COVID-19 Interference with Renin-Angiotensin System in the Context of Heart Failure

摘要

Novel coronavirus severe acute respiratory syndrome coronavirus 2 (SARS-CoV-2) (coronavirus disease 2019 [COVID-19] pandemic) attacks the host cells modulating the local renin-angiotensin (RAS) system. Pending a definitive antivirus therapy, Fedson and colleagues propose in their recent article (1) a combination of generic drugs such as statins and angiotensin receptor blockers (ARBs) to prevent catastrophic cellular damage. The proposal could be applicable in a model of heart failure (HF) patients infected by coronavirus. These patients belong to the most vulnerable groups while concentrating in their RAS all the parameters sustained by Fedson and colleagues.
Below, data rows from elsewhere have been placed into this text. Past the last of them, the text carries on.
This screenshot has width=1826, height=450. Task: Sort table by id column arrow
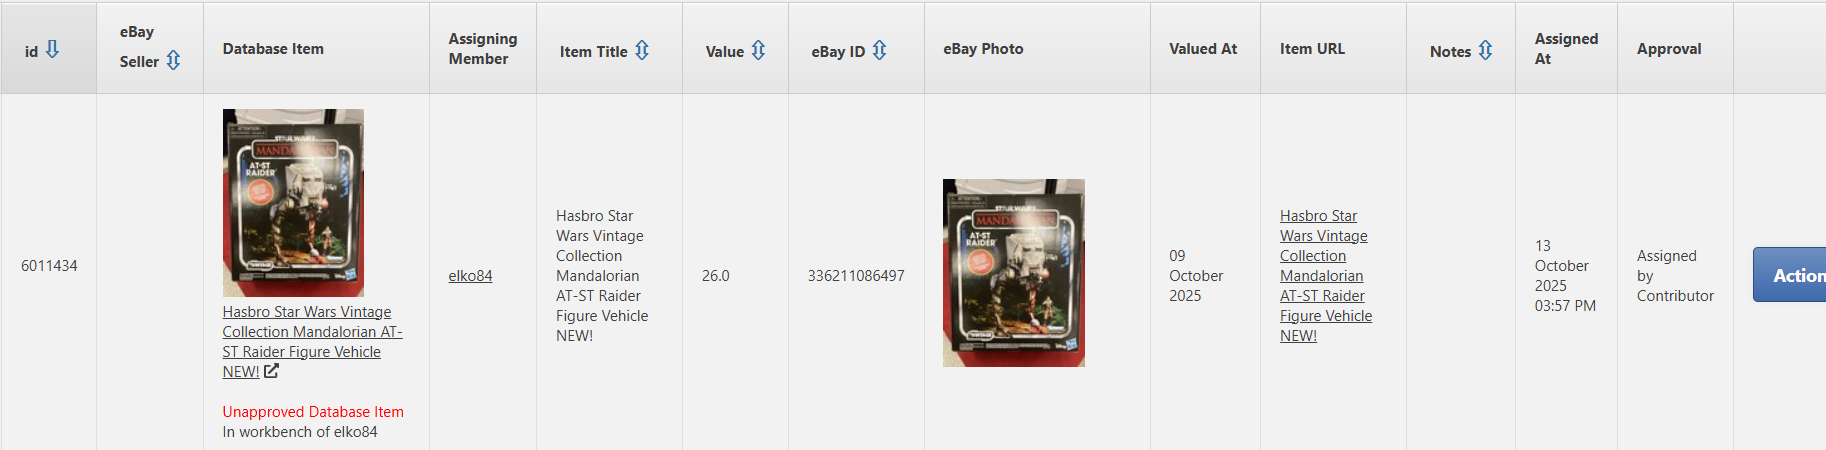[x=53, y=49]
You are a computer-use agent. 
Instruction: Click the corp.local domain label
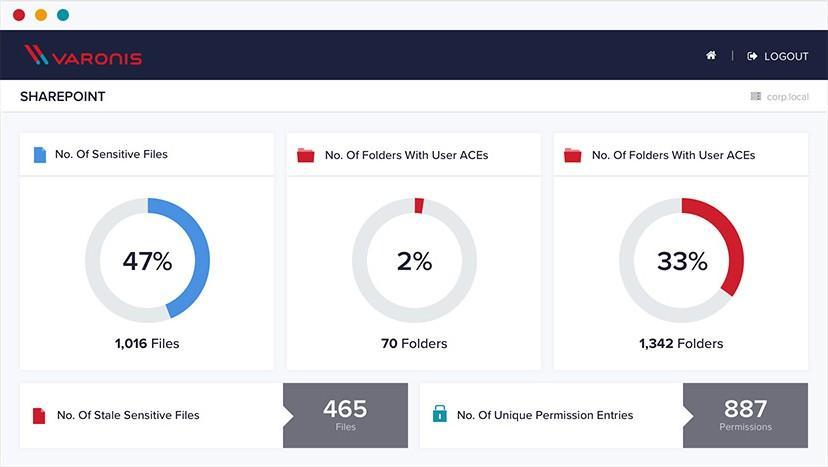pos(788,97)
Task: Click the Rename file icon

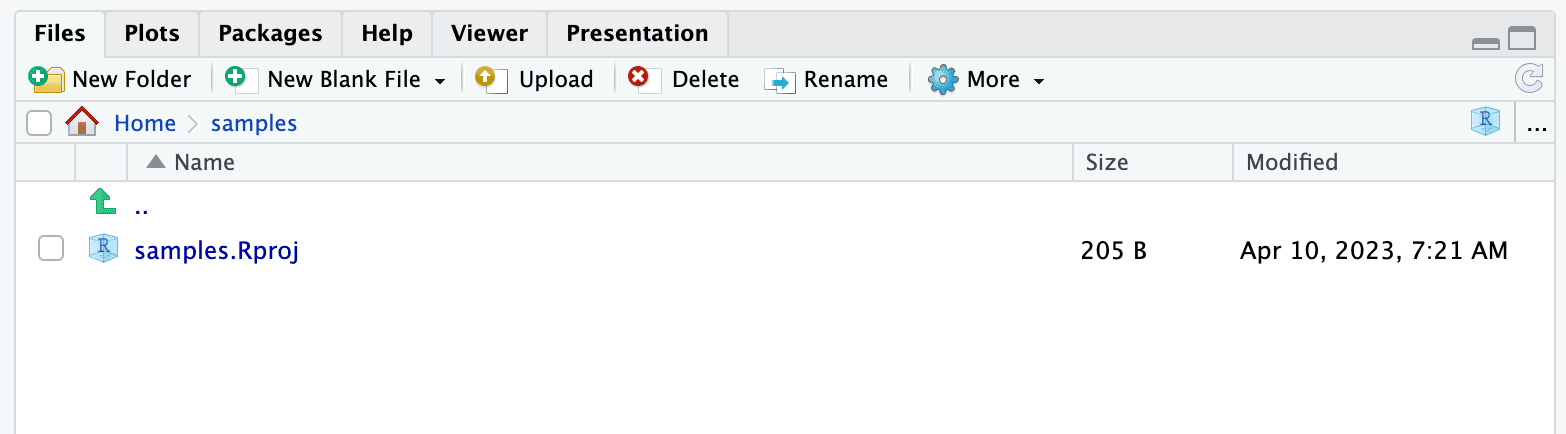Action: (x=779, y=79)
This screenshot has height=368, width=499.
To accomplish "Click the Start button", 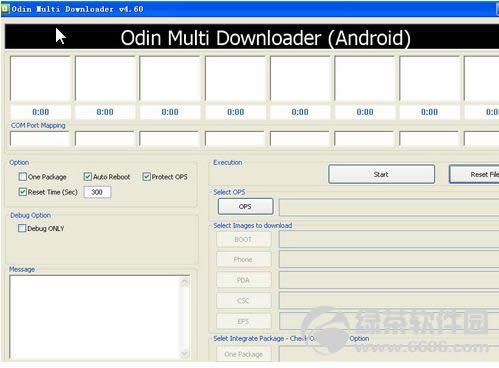I will pos(381,174).
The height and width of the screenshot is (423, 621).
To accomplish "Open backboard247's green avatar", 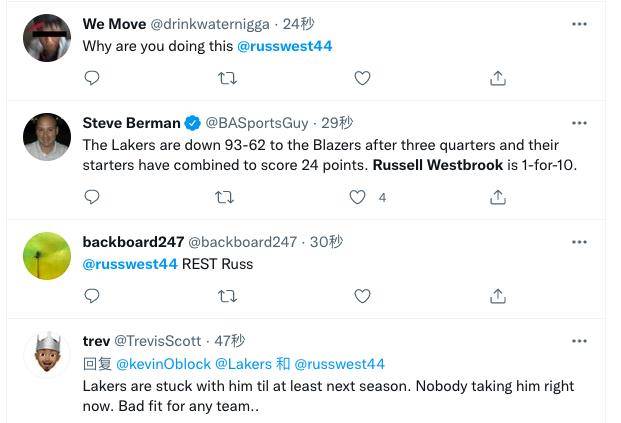I will click(46, 255).

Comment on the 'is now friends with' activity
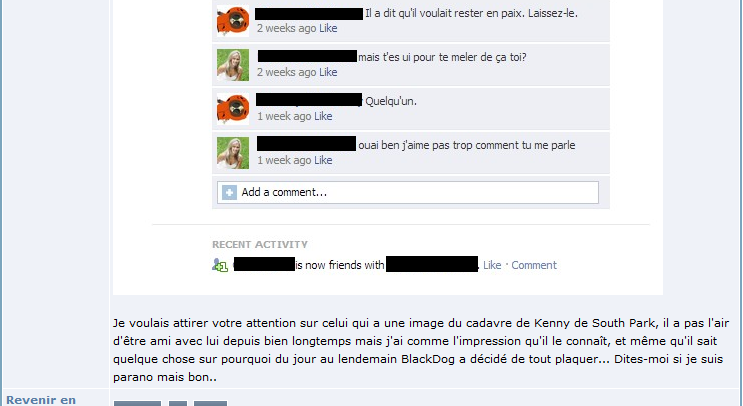pyautogui.click(x=534, y=265)
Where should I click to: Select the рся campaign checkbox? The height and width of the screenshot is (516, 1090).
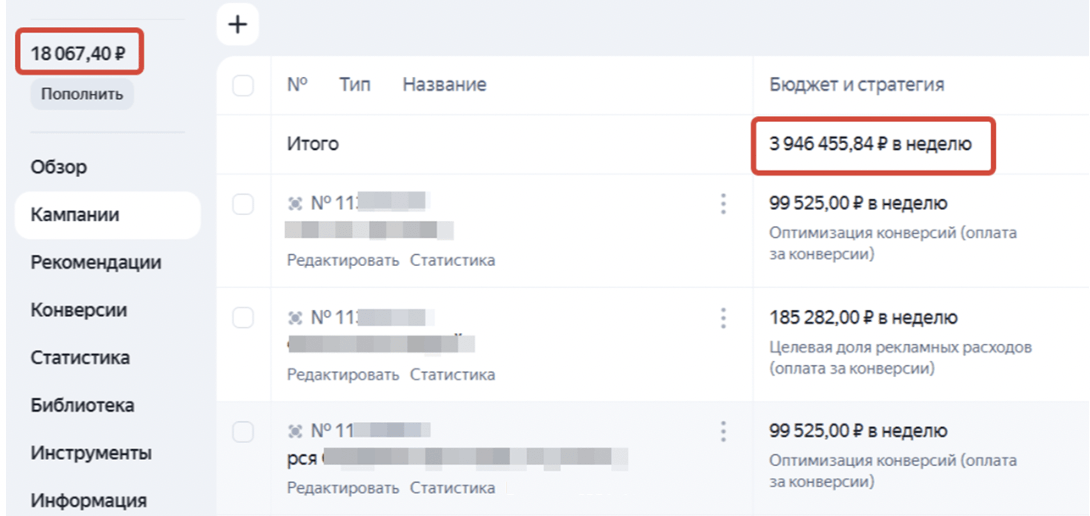click(x=243, y=432)
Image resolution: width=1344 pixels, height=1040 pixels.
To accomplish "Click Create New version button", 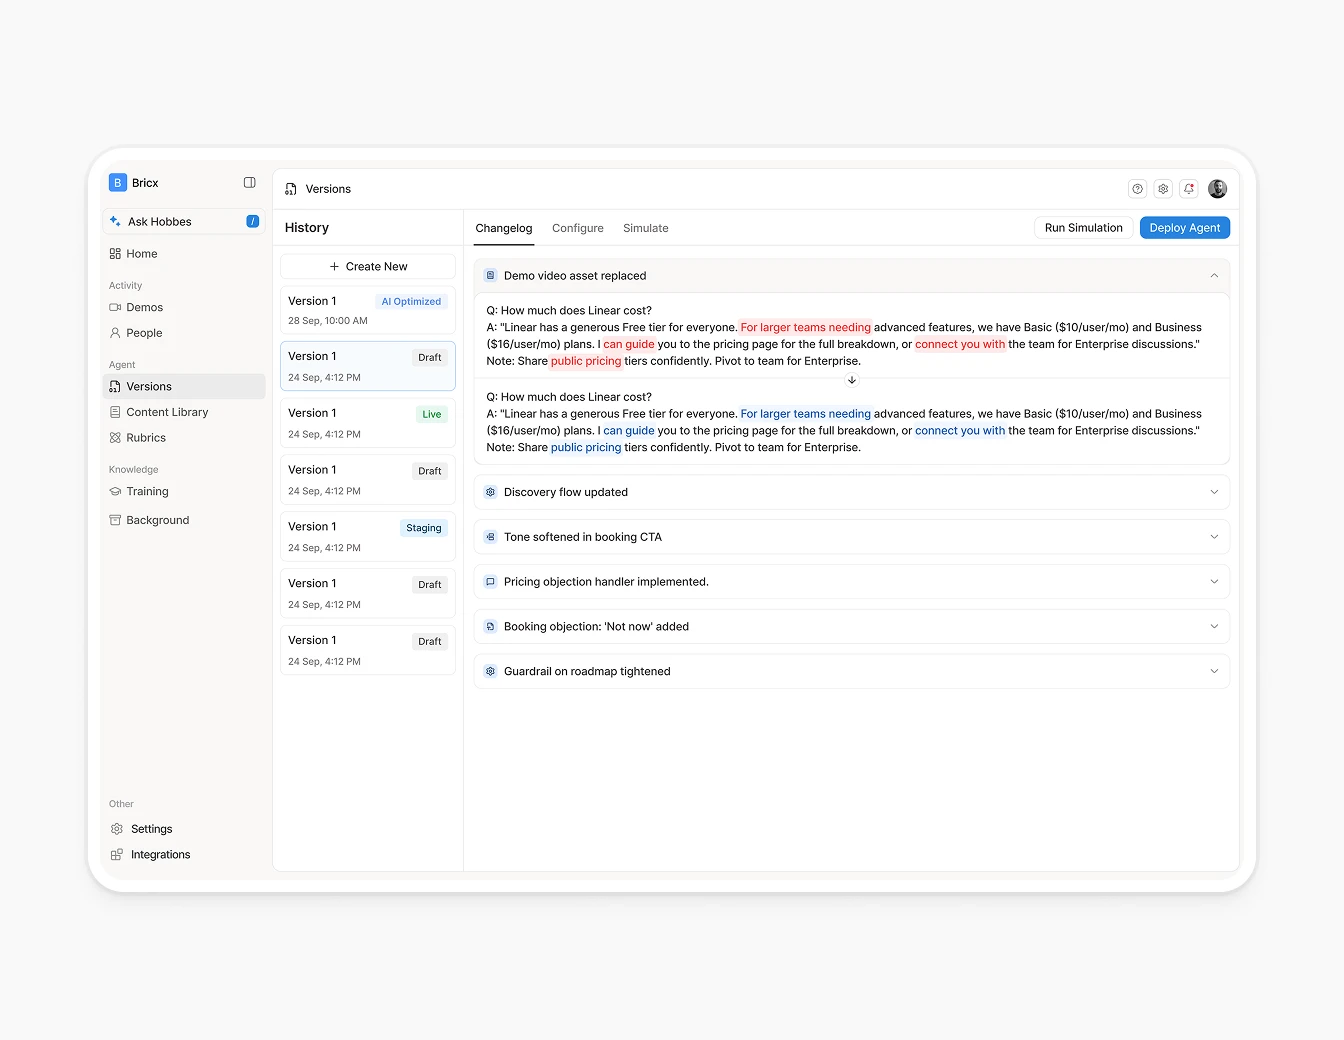I will click(368, 267).
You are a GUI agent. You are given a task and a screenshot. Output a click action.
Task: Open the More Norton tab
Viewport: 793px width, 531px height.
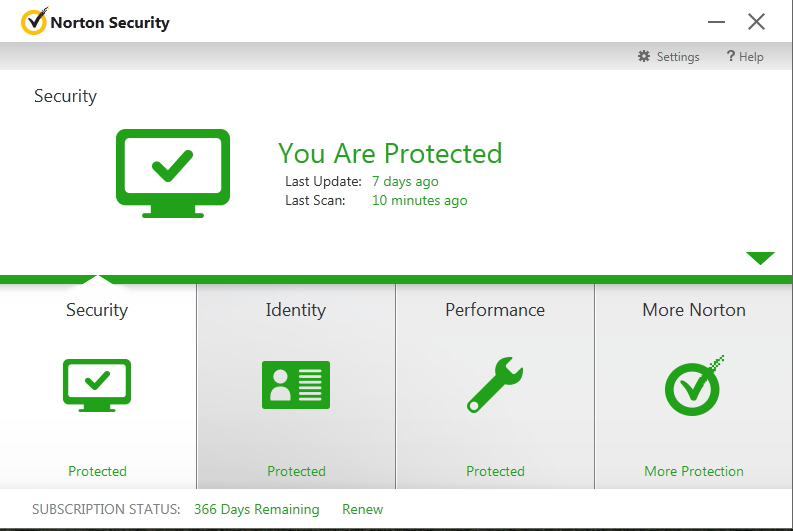point(694,310)
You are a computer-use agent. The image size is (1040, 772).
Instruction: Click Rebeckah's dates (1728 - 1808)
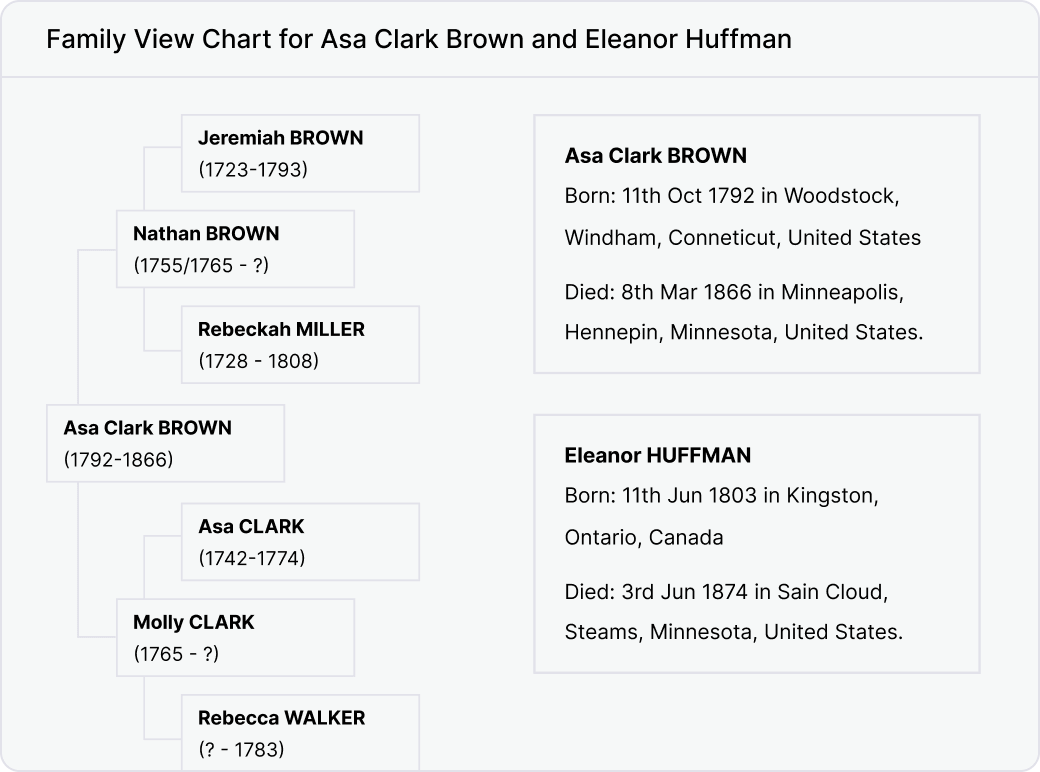point(258,361)
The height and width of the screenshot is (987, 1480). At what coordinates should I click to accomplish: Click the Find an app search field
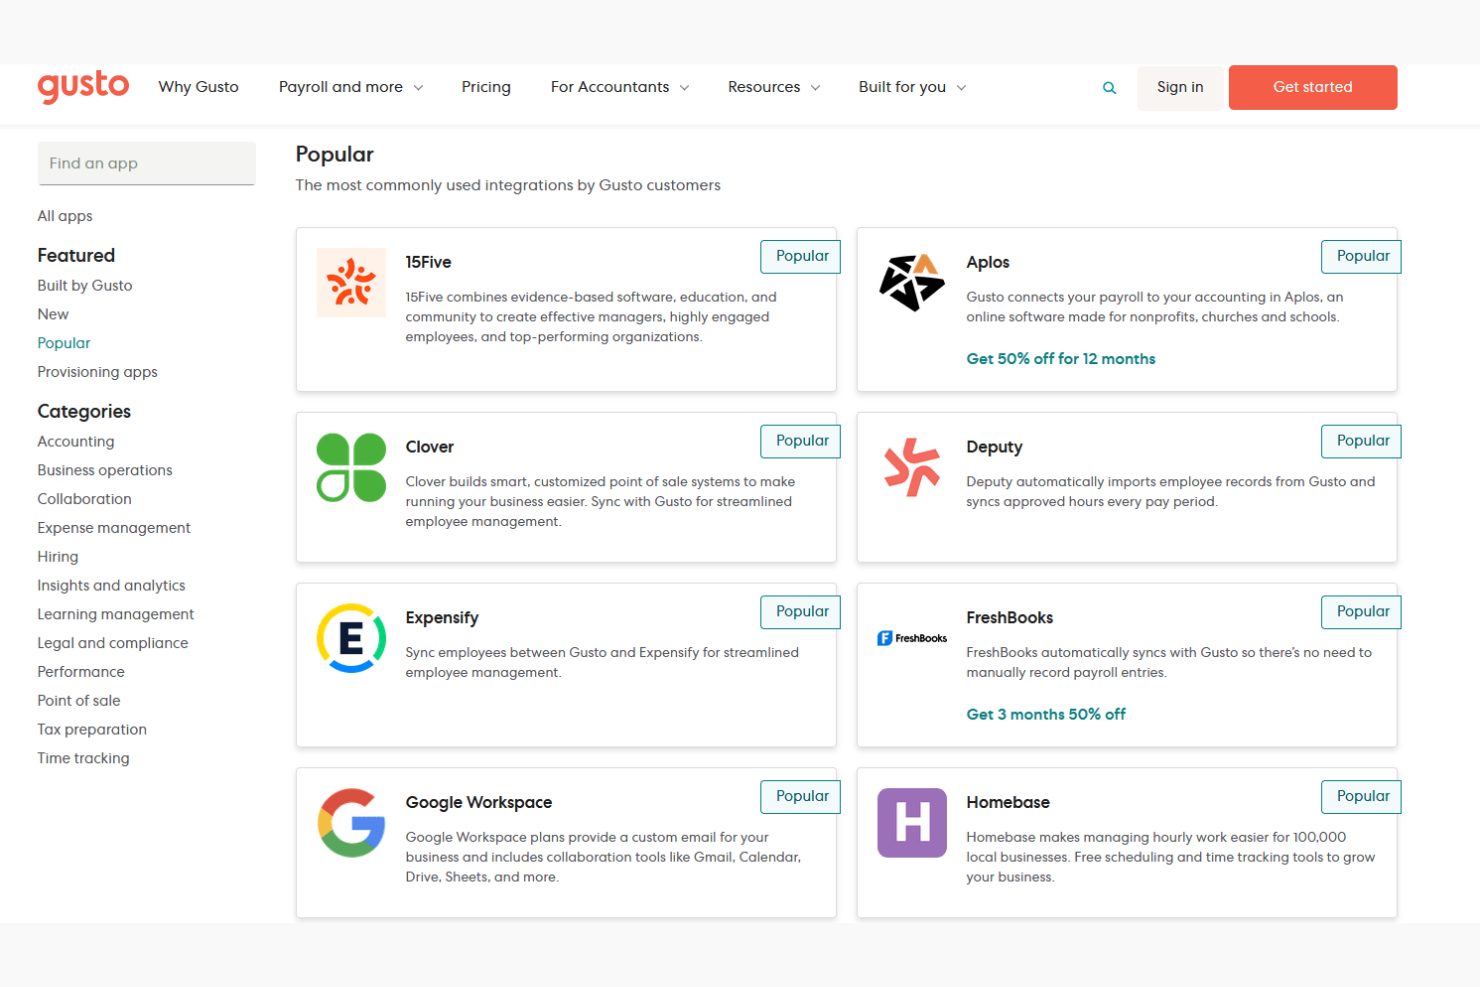[x=146, y=163]
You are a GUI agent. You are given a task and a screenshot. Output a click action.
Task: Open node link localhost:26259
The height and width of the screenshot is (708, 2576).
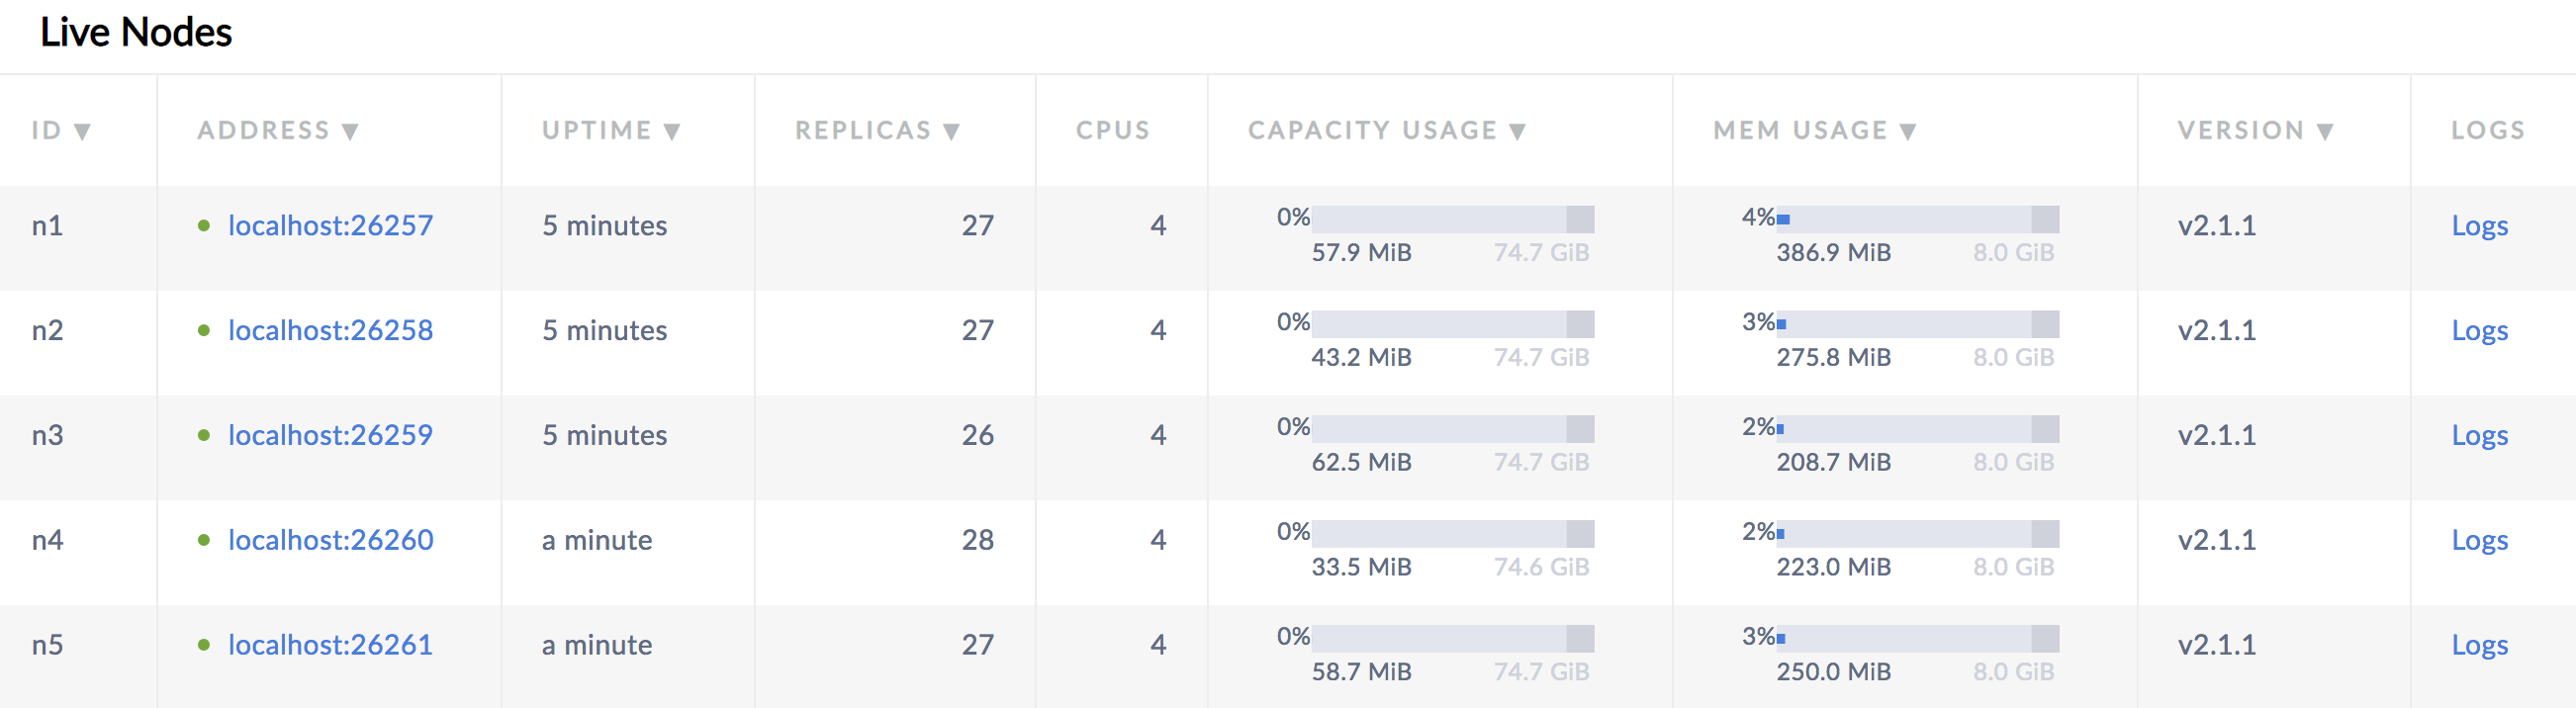[x=330, y=435]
First, most HF patients are treated with angiotensin-converting enzyme (ACE) inhibitors (ACEis) or ARBs, recently enriched with the novel compound sacubitril to form the prototype of ARBs/neprilysin (NEP) inhibitors (ARNIs) (2). Furthermore, a minority of HF patients receive statins which, however, are not an established treatment despite their immunomodulatory properties (3). All the aforementioned drugs aim at preventing the formation of deleterious angiotensins by deviating local RAS to the formation of innocuous products. To achieve this, two RAS components are needed, namely, ACE2 and NEP (4, 5). Both these proteases cleave angiotensin I and II into angiotensin (1–7) which is indispensable for cellular homeostasis (6). In fact, angiotensin (1–7) exerts antioxidant, anti-inflammatory, and antiproliferative effects, protecting target organs.